### What this task involves
Every line in the entries where "computer" is found should be copied.

Stored data:
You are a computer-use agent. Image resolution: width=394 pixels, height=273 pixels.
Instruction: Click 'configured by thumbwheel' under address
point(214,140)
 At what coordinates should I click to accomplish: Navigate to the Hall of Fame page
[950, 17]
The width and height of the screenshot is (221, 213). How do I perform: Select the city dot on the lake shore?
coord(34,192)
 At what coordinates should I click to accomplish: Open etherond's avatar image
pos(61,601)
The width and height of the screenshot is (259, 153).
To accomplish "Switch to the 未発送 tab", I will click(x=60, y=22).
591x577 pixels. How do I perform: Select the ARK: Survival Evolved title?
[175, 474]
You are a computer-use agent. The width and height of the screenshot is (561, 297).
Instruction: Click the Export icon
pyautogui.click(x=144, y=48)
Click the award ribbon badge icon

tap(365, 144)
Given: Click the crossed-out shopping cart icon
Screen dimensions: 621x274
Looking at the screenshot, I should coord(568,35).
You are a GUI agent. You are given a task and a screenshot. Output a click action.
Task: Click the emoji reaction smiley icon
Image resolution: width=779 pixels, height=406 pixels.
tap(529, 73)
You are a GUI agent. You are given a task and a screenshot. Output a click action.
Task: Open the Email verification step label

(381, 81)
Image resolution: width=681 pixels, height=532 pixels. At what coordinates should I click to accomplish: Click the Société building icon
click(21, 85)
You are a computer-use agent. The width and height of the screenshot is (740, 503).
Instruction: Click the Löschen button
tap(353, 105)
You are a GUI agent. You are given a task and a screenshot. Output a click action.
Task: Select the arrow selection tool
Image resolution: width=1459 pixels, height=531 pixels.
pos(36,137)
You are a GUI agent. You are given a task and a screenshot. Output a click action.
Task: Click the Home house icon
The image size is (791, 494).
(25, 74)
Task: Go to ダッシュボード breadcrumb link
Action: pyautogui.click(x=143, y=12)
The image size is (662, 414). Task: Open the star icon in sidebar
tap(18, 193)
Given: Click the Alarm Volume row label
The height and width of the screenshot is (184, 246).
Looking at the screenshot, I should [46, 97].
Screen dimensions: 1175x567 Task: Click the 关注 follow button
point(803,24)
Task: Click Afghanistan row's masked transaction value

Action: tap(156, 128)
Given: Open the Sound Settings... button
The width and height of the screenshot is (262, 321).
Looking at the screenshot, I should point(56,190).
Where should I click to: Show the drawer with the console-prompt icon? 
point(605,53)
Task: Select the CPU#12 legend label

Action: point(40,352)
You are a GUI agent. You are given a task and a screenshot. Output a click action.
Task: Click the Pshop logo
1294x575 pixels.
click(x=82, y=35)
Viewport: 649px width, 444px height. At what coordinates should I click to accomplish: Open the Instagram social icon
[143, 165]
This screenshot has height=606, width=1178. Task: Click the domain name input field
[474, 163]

### Answer to this exercise
You are a computer-use agent. Image resolution: width=394 pixels, height=273 pixels.
You are a computer-use agent. The width and height of the screenshot is (561, 297).
You are a computer-use agent. The width and height of the screenshot is (740, 503).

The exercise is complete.